### Input for this task
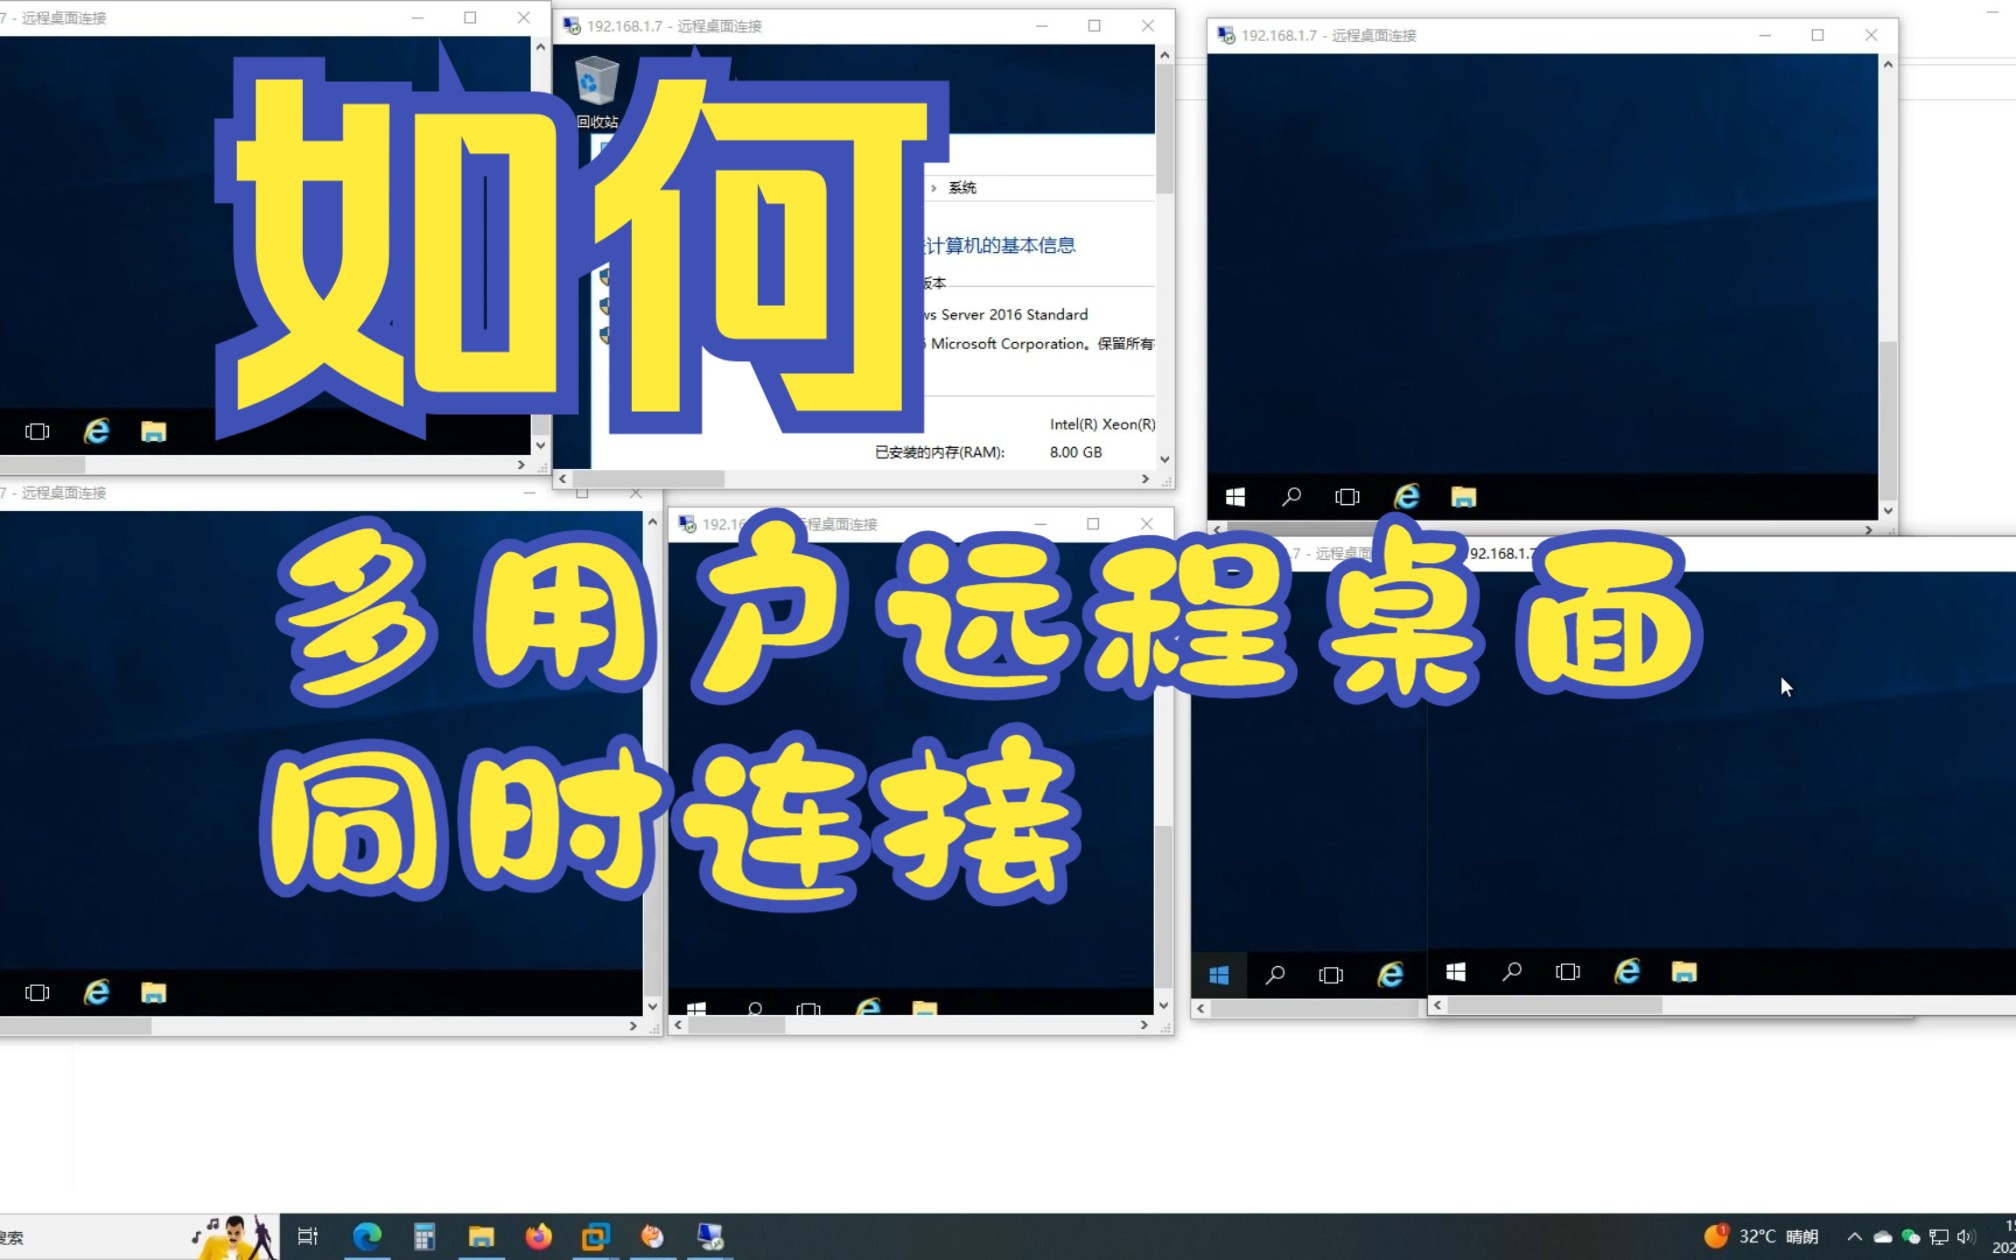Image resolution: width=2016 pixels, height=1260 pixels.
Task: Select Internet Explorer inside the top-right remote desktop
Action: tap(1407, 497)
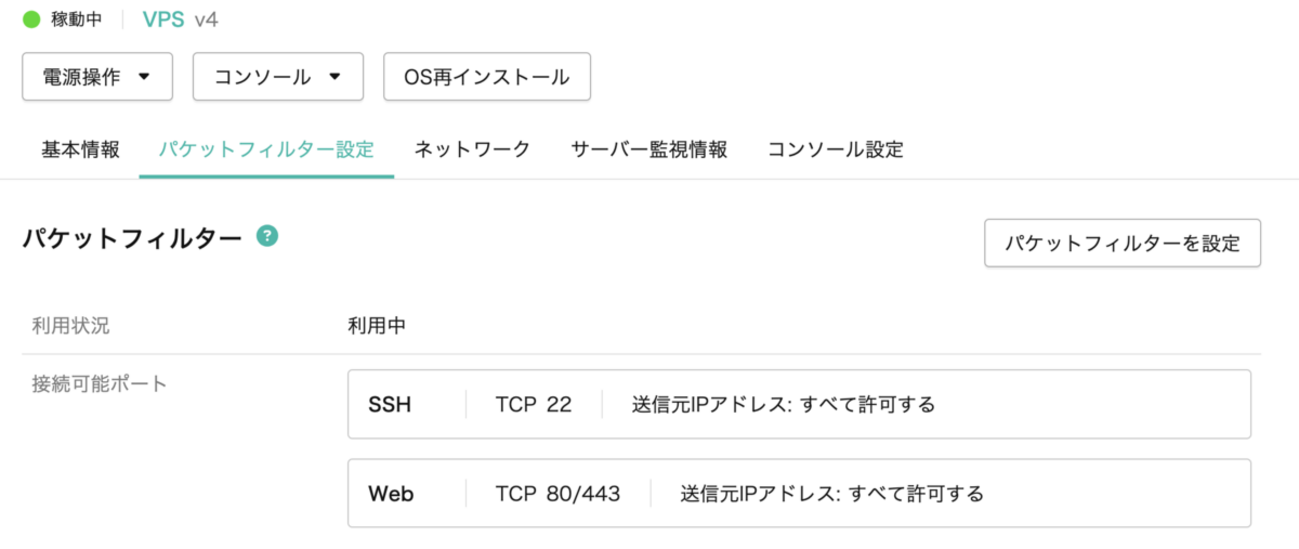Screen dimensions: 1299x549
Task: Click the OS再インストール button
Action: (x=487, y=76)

==

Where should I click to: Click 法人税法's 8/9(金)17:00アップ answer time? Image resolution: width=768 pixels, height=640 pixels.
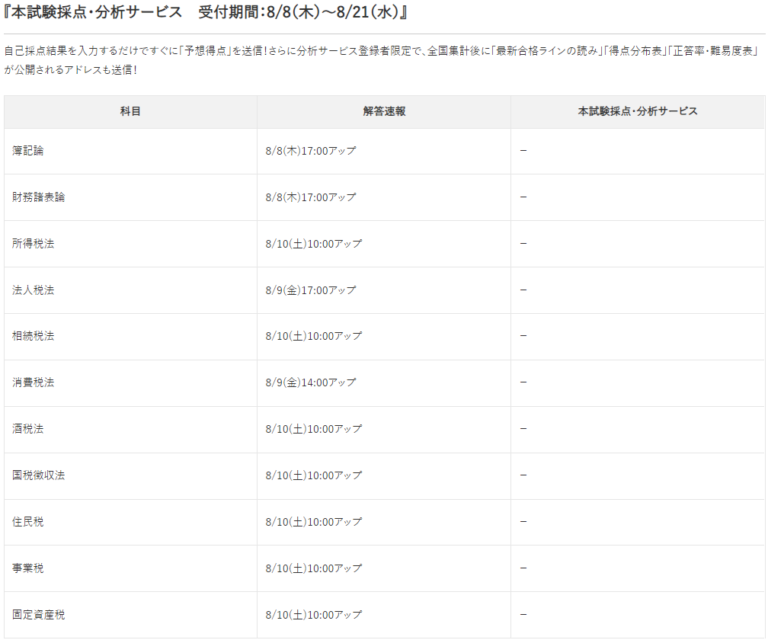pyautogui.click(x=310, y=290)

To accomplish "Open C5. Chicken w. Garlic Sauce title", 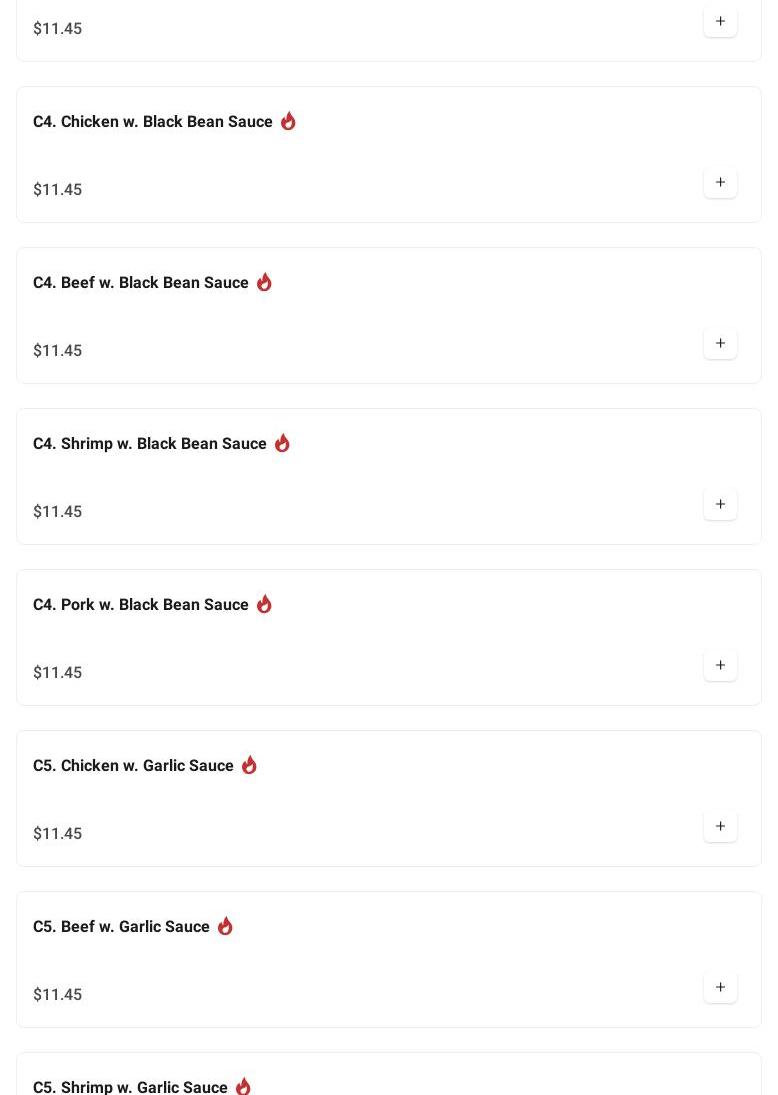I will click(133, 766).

---

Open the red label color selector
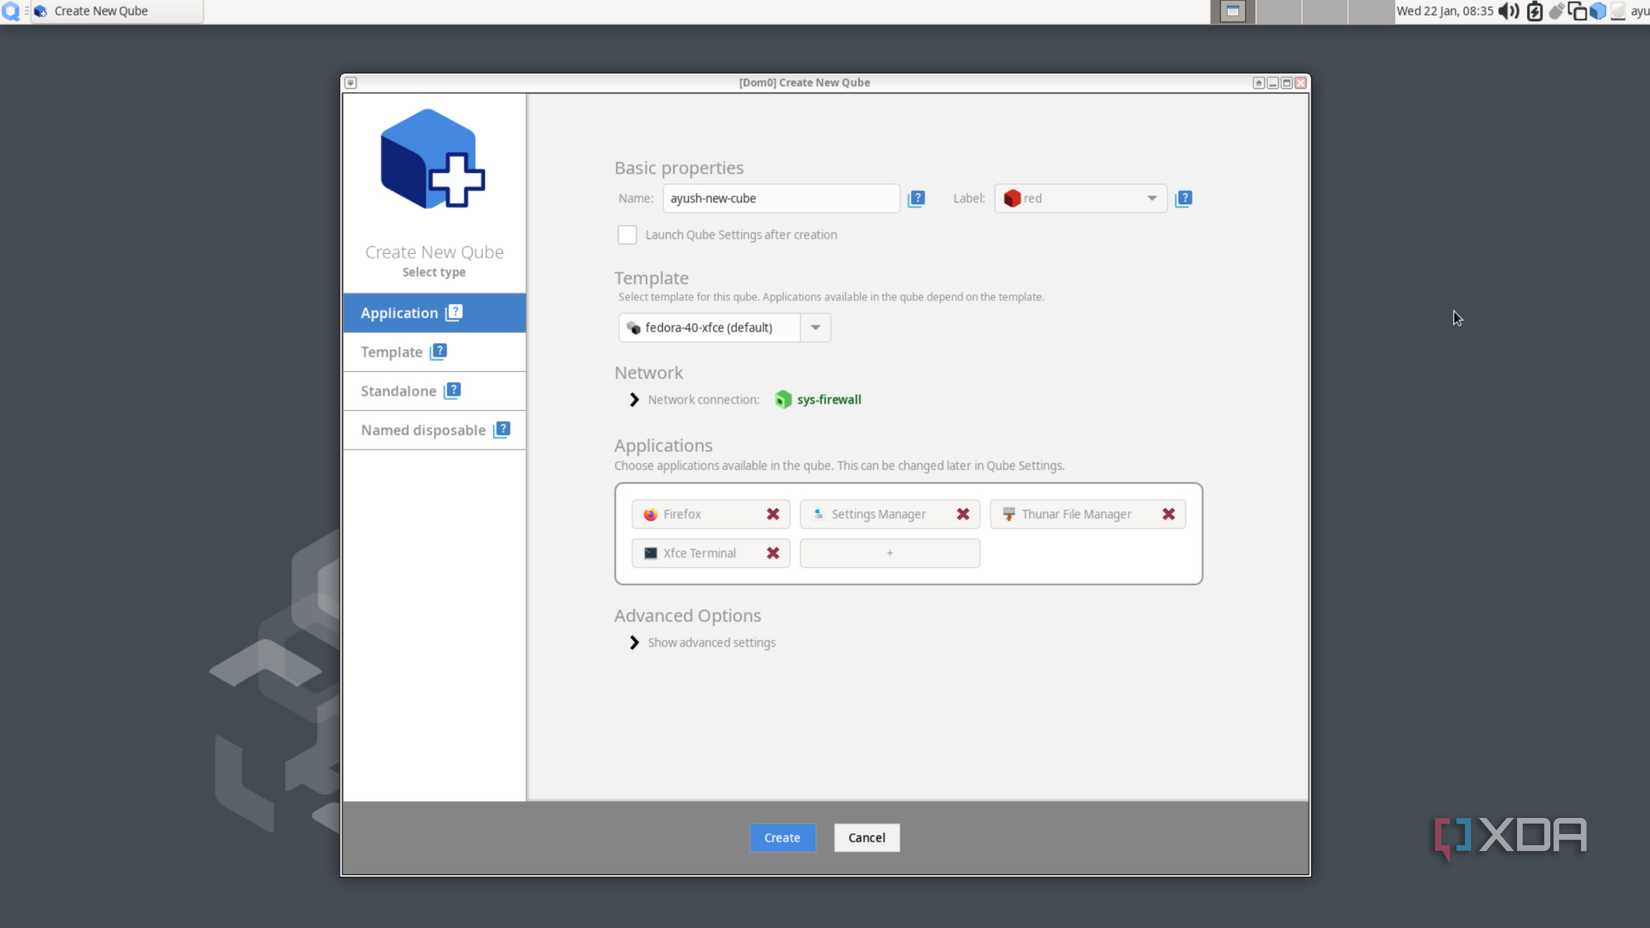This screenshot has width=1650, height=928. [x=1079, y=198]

### What is being asked
Render everything from the line containing "Image resolution: width=2016" down to the line containing "Action: (x=487, y=76)" as a Markdown table with the columns Row and Text, numbering each line and skipping any blank ones. Leave the pictures out.

### Result
| Row | Text |
|---|---|
| 1 | Image resolution: width=2016 pixels, height=1260 pixels. |
| 2 | Task: Select Internet Explorer inside the top-right remote desktop |
| 3 | Action: tap(1407, 497) |
| 4 | Screen dimensions: 1299x549 |
| 5 | Task: Click the OS再インストール button |
| 6 | Action: (x=487, y=76) |